RV Park Cap Rates


I’ve recently finished the RV Park University course. It sounds like it was produced about 10 years ago. At the time, the advice was to not look at any RV park under a 10% cap rate, and that a 10-15% cap rate was a reasonable expectation. Another book I read stated an expected 10-20% cap rate.

I’m wondering what has changed in the last 10 years, and if anybody has any information on historic trends. Have RV park rates compressed along with everything else? Do they tend to trend along with other real estate like multifamily and mobile home parks?

If you were looking at buying an RV park today, what initial cap rate would you expect to see?

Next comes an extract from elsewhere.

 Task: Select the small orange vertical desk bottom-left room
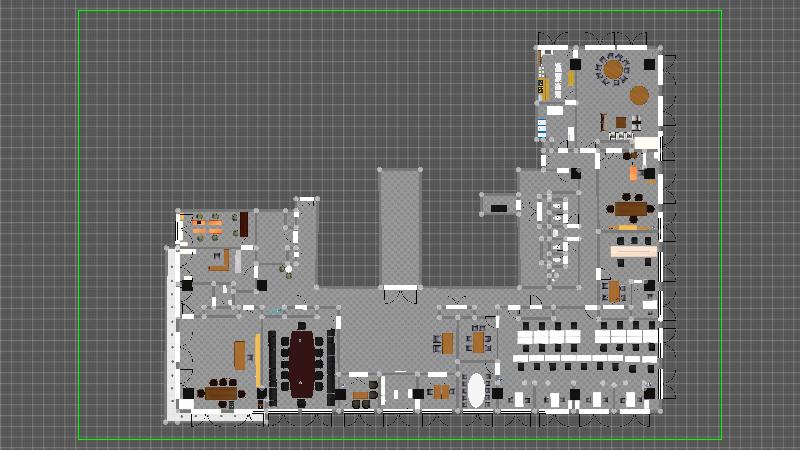[x=240, y=353]
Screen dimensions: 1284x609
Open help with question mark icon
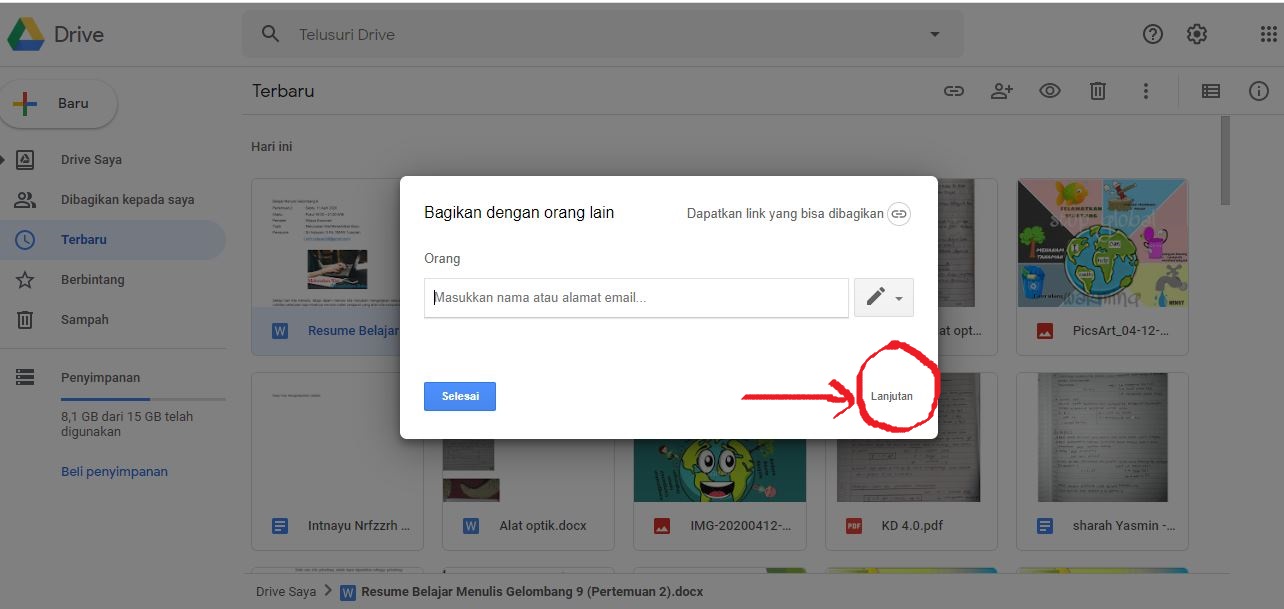pyautogui.click(x=1152, y=33)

RV Parks are businesses, not real estate. They require much more daily management, at odd hours. Therefore, the cap rate for an RV Park should be far higher than an MHP.

Remember, you are buying a cash flow stream, not real estate. How much do you value that stream? It depends if it’s a hands-off investment, or one that requires a lot of daily work on your part. A turn-key, smoothly-running business is worth around 3 times net cash flow before amortization, interest and depreciation. One where the owner is directly involved in daily management should be priced around 2 times cash flow. Cap rate wise, when you do the math, the cap rates can be as high as 33%.

Separate it out: Value the business (cash flow stream) at x times cash flow, then add in the value of the land and improvements (depreciated, of course).

For more guidance on valuing businesses, take a look at listings on www.BizBuySell.com and you’ll get a feeling for what a cash flow stream is worth. Good luck.